Social Security benefits are paid through a self-financing system. Payroll taxes paid by workers and employers form the bulk of the revenue used to pay benefits to current Social Security recipients.
In 1984, the Social Security Administration intentionally began collecting more revenue than was needed to pay benefits each year. This was done in anticipation of the future retirement of the baby-boom generation. As required by law, the excess revenue has been invested in special-issue U.S. Treasury bonds rather than in private stocks, bonds, and other publicly traded assets. These Treasury bonds are fully guaranteed by the U.S. government and provide interest income to the Social Security trust funds (Old-Age and Survivors Insurance Trust Fund and the Disability Insurance Trust Fund). When Social Security revenue is insufficient to pay full benefits, Social Security can redeem trust fund bonds to make up this difference.
Social Security will require adjustments to ensure that promised benefits continue to be paid in full in the future. Demographic and economic changes have eroded the system’s finances. As a result, Social Security currently pays out more in benefits than it collects in revenue each year. Restoring fiscal balance to Social Security will require an increase in revenue, a reduction in benefits, or some combination of the two.
There are a variety of proposals to increase revenue for Social Security. They include investing a portion of trust fund revenue in private equities, increasing the amount of earnings subject to the Social Security payroll tax, and taking other steps to improve the progressivity of the financing system.

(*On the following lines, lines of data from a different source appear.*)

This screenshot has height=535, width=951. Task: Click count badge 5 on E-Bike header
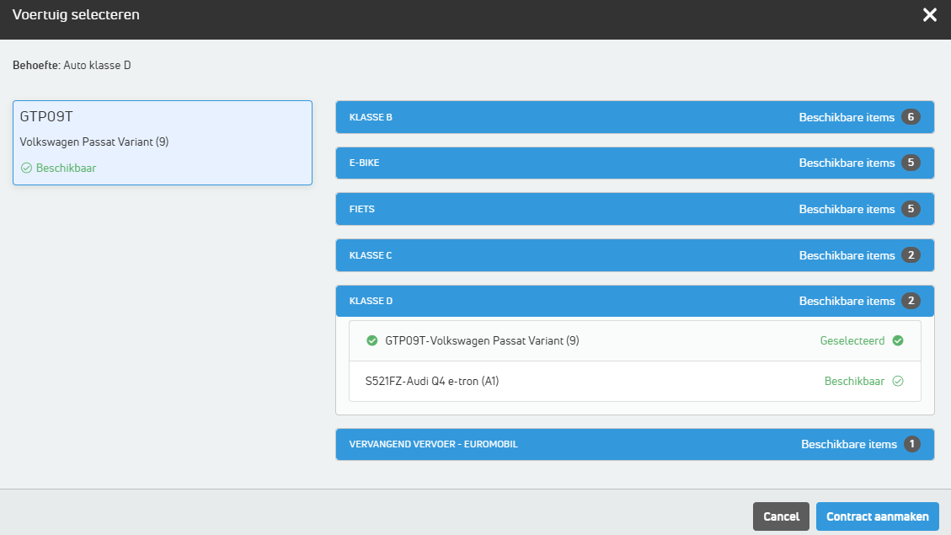(x=910, y=163)
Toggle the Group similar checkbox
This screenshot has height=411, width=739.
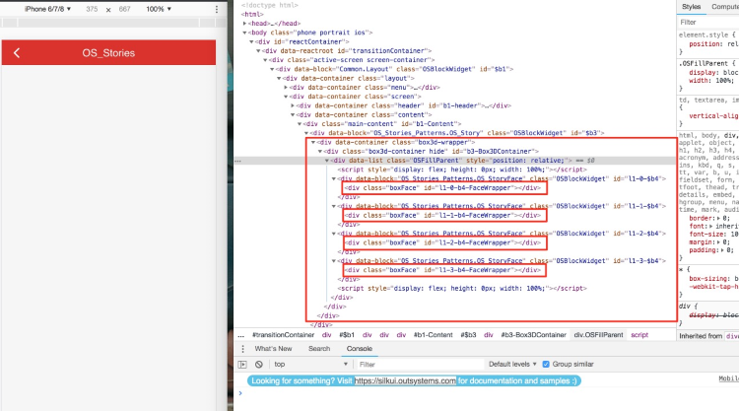pos(546,364)
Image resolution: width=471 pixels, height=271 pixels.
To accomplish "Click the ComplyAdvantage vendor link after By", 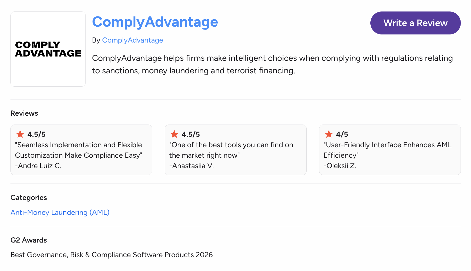I will [x=133, y=40].
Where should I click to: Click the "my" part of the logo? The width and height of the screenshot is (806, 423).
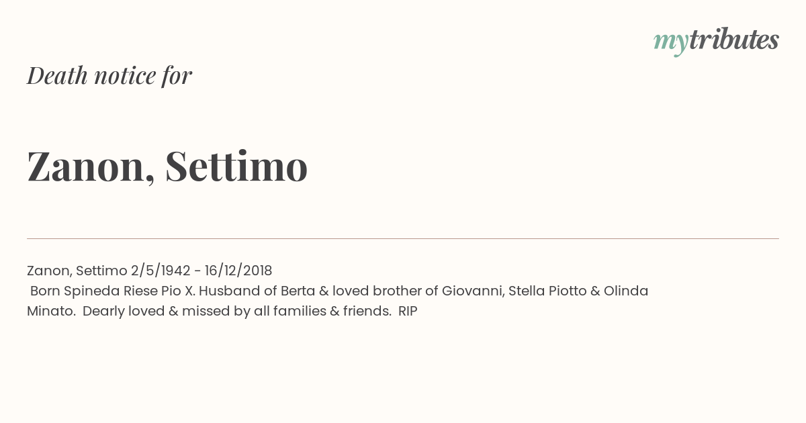[x=671, y=42]
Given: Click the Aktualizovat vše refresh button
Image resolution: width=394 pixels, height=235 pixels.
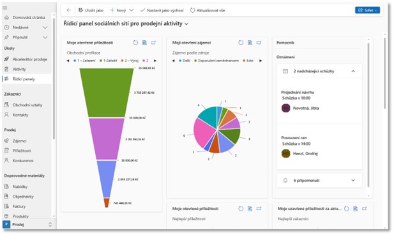Looking at the screenshot, I should (208, 10).
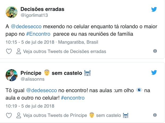Click the Twitter bird icon on first tweet
The width and height of the screenshot is (165, 123).
tap(154, 9)
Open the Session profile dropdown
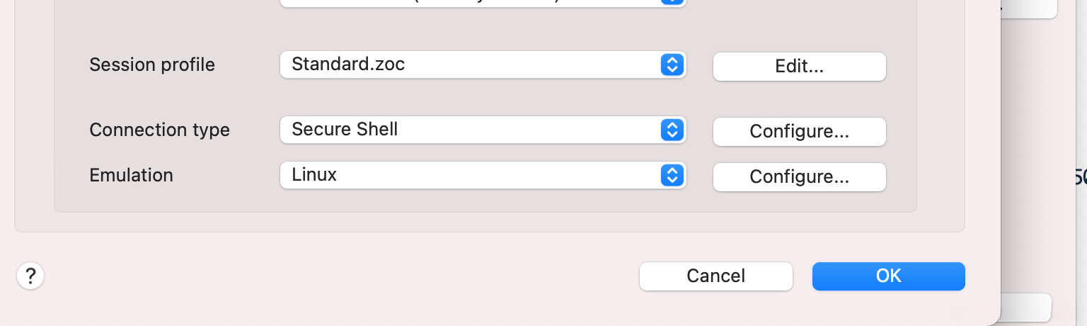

Investing a portion of the trust fund revenue in instruments other than U.S. government securities would increase rates of return for the trust funds over the long term. Pooling investments reduces the risk of large fluctuations in returns. It also keeps transaction and reporting costs to a minimum, thus producing higher net returns than similarly invested individual accounts. Some policy experts have expressed concerns that political considerations could drive government investment decisions. They fear the government might interfere in corporate governance or that an influx of so much government money into the stock market might interfere with or skew the market.
Increasing the earnings taxed to pay for Social Security benefits would improve the system’s finances. Workers and employers each pay 6.2 percent in taxes on wages up to the maximum amount of taxable earnings for Social Security, which is $147,000 in 2022. This maximum taxable wage increases annually based on wage growth, provided a cost-of-living adjustment is made. In 1977, Congress set the maximum taxable wage with the intent of covering about 90 percent of covered earnings. Today, because wage growth has not been evenly distributed, only about 83 percent of covered wages are subject to the payroll tax. This decline has occurred because wages above the maximum taxable wage have increased more rapidly than wages in general. Only workers earning more than that threshold would be affected by increasing the maximum taxable wage to cover a larger portion of wages. If Social Security were taxing 90 percent of American wages as intended, the maximum taxable wage would already have been about $295,000 in 2022, according to Social Security actuaries.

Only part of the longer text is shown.